--- Supplied information ---

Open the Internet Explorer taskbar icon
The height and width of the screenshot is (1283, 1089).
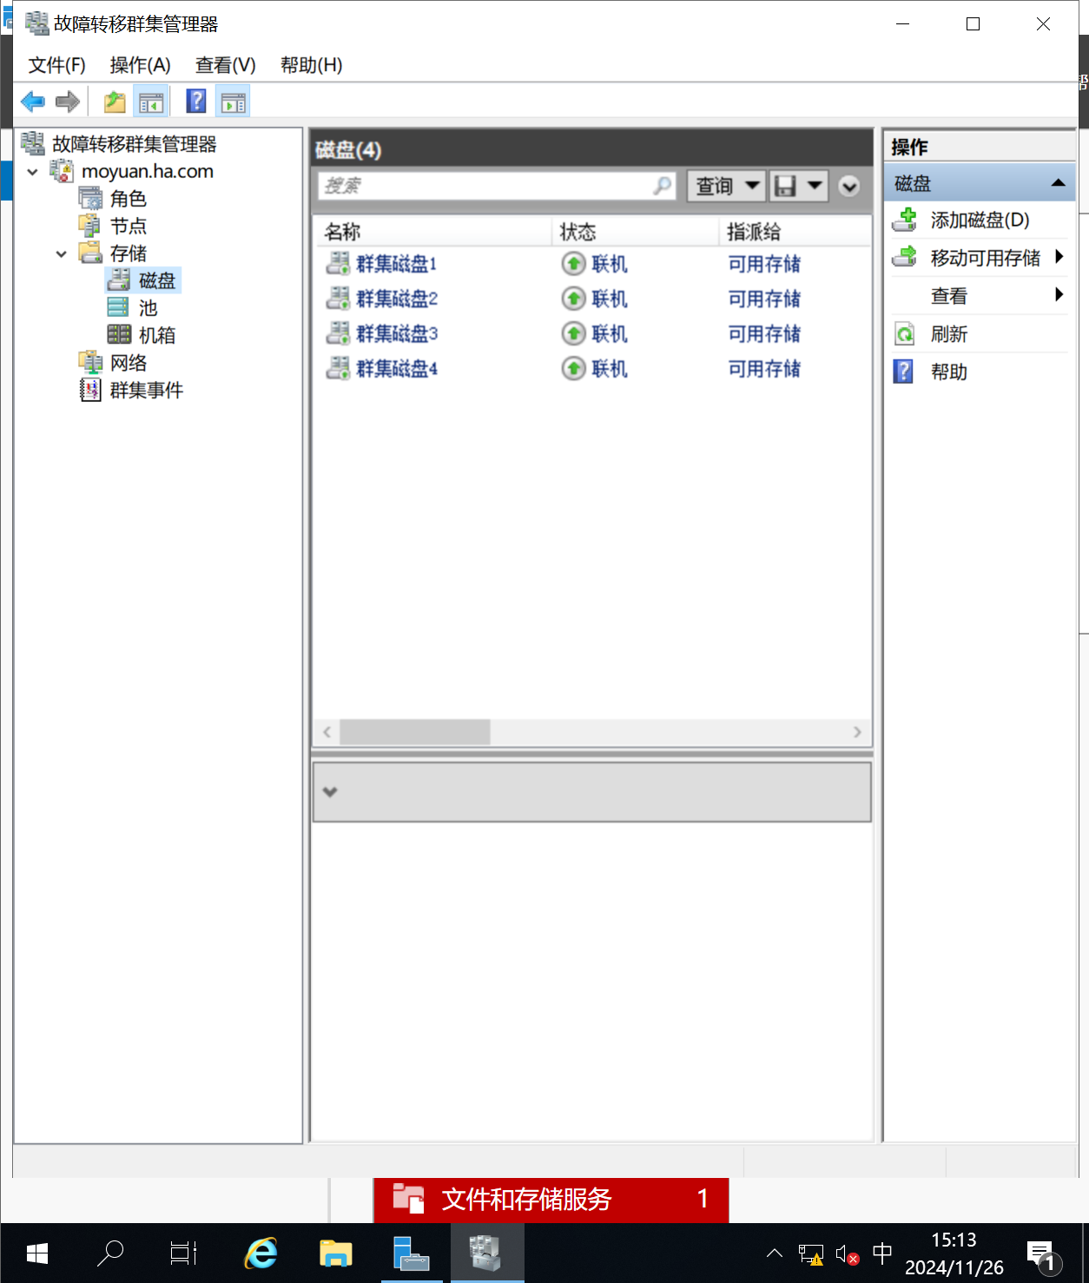[x=261, y=1253]
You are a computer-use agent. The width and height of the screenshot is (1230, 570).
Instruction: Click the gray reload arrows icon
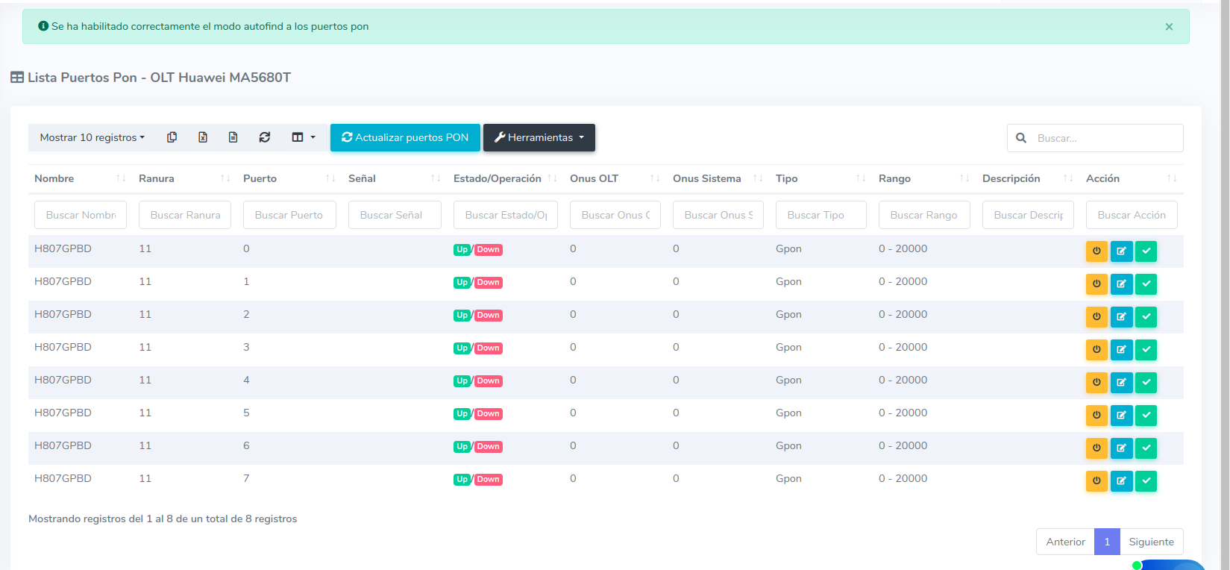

---

■ Assignment ■
Every line of the data above is to be set down word for word, with the pictures left out.

■ Result ■
Open the Internet Explorer taskbar icon
The height and width of the screenshot is (1283, 1089).
[x=261, y=1253]
You are a computer-use agent. The width and height of the screenshot is (1230, 570).
Instruction: Click the gray reload arrows icon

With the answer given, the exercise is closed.